# Jerseyfest News - ILM Studios Star Wars Chief Model Maker & More !



## moonlightdrive21 (Dec 28, 2011)

Hey guys:

I don't think I could possibly have more exciting news for our show...

We are honored to have Lorne Peterson attending as one of our special guests at the Jerseyfest Model Kit & Statue Fair in September in New Jersey. Not only will attendees be able to meet Lorne, but he'll also be doing presentations on his past model making at ILM Studios, which of course includes Star Wars, plus his current and future projects, and his terrific book "Sculpting a Galaxy - Inside the Star Wars Model Shop". I know the majority of you know very well who Lorne is and what his legendary accomplishments are, but I still would like to share some background information on him:

Lorne Peterson - IMDb
lorne peterson star wars - Bing Videos
lorne peterson star wars - Bing Videos
lorne peterson star wars - Bing Images
Amazon.com: Sculpting a Galaxy: Inside the Star Wars Model Shop (9781933784038): Lorne Peterson, George Lucas, Rick McCallum, Phil Tippett: Books

Our show has grown tremendously in the "Sci-Fi vehicle models" area this year, and will continue to grow in the coming months as we are a diverse show aiming to satisfy both figure and vehicle hobbyists. We will be posting big announcements soon about numerous show activities that will be occurring all weekend long. They include involvement from elite artists and companies that many of you know. We are going "top shelf" for this show so that all who attend will have a great time and have the opportunity to see and buy great models, supplies and collectibles, as well as learn from other great artists.

Much more info to come. Love this hobby!

Dave
Jerseyfest Model Kit & Statue Fair, LLC 
JerseyFestFair » Model Kit & Statue Fair


----------



## moonlightdrive21 (Dec 28, 2011)




----------



## moonlightdrive21 (Dec 28, 2011)

To subscribe to the show news blog so you can instantly receive news updates, go to this web page, scroll down and enter your e-mail address on the bottom right of the screen: www.jerseyfestfair.com

Thanks!

**Set problem:**
According to the Jerseyfest forum thread, what is the title of Lorne Peterson's book? None of the lines is needed here.

**Recorded information:**

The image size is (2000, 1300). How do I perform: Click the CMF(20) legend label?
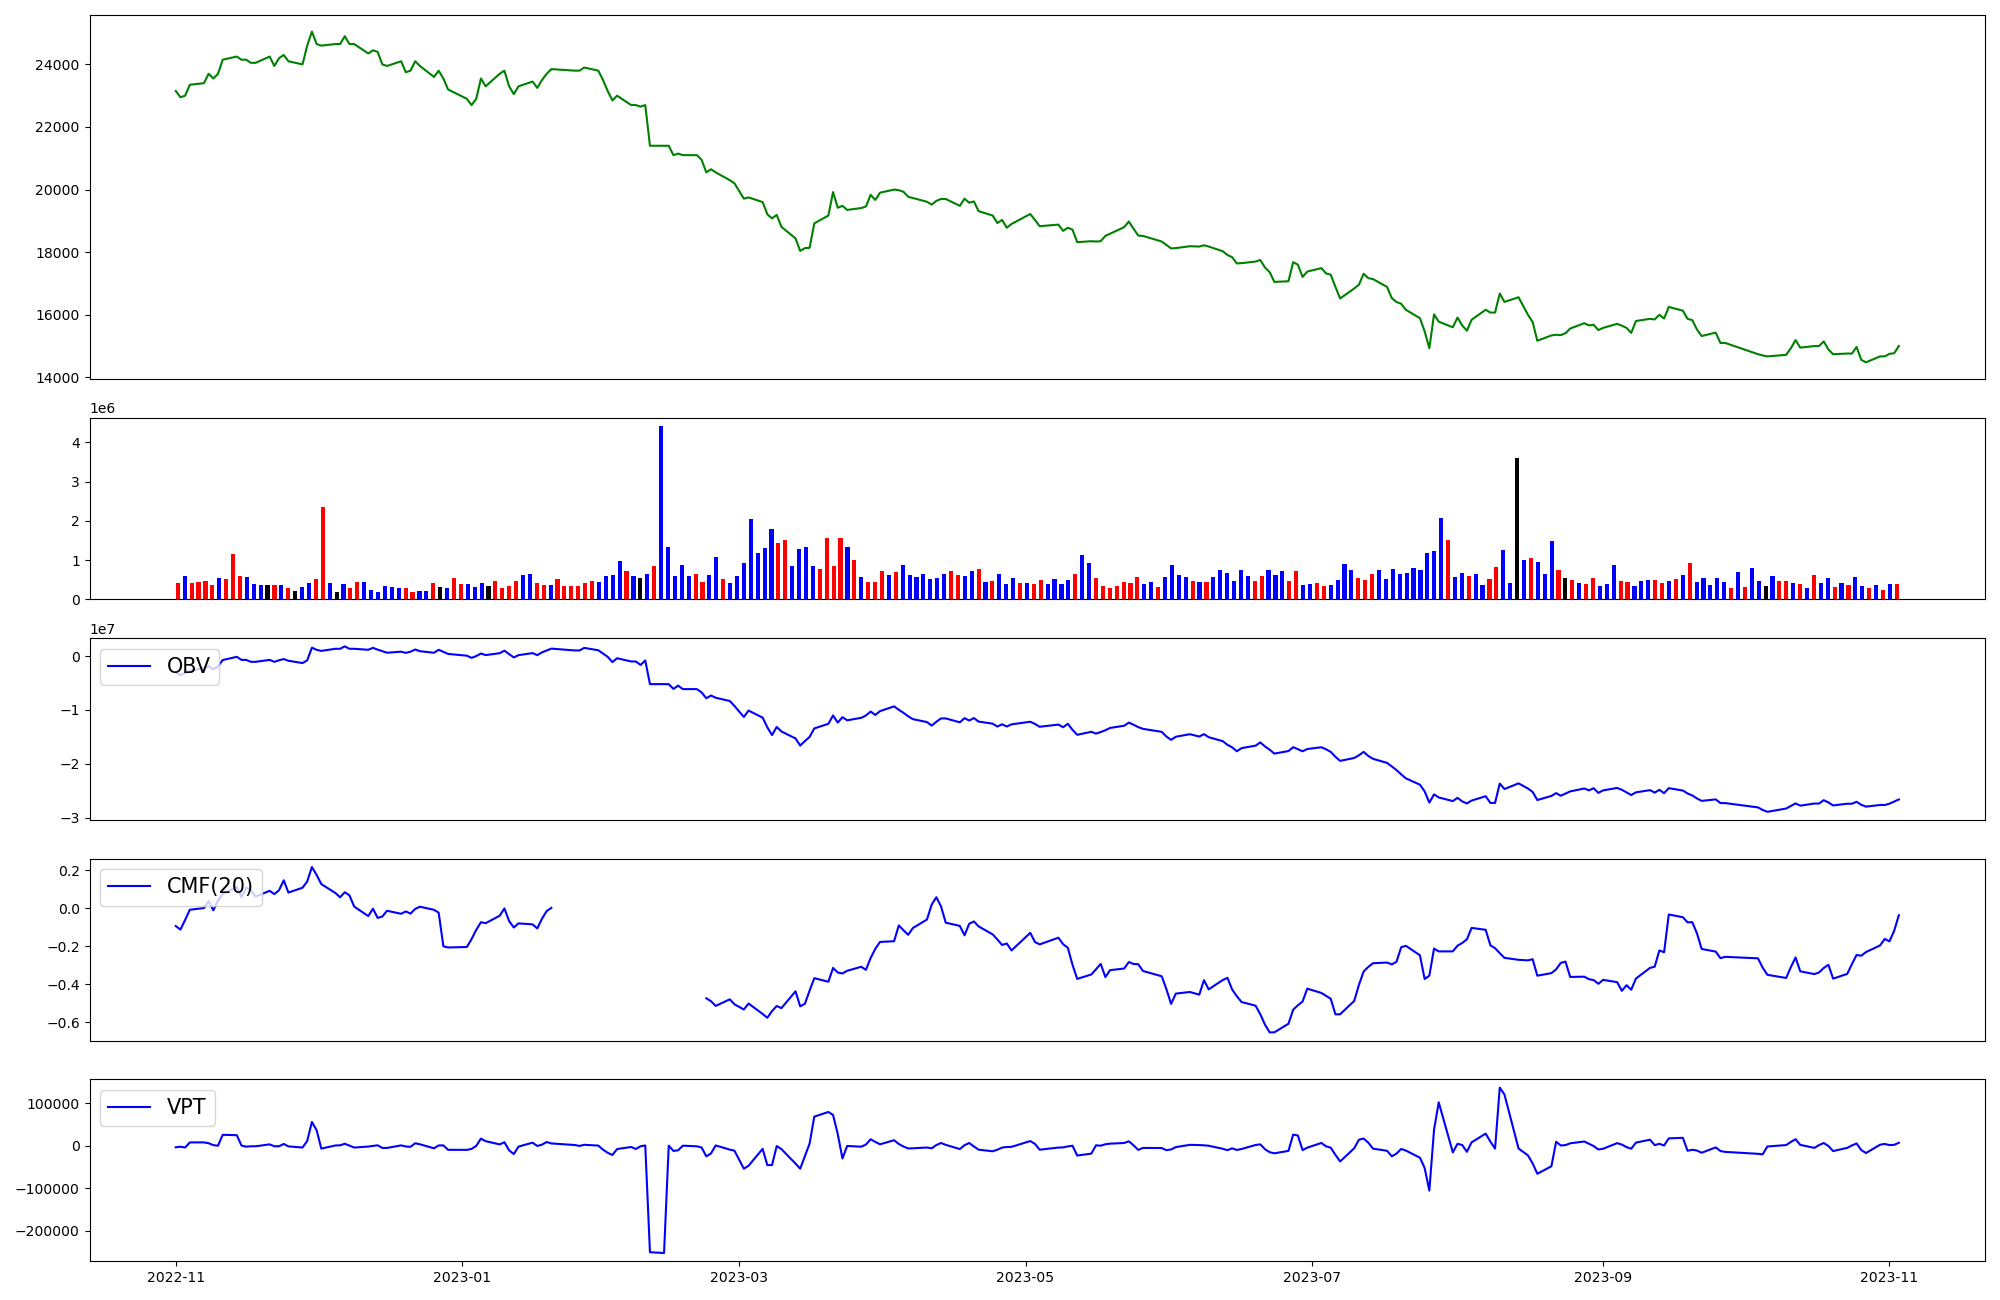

**Complete answer:**
"Sculpting a Galaxy - Inside the Star Wars Model Shop"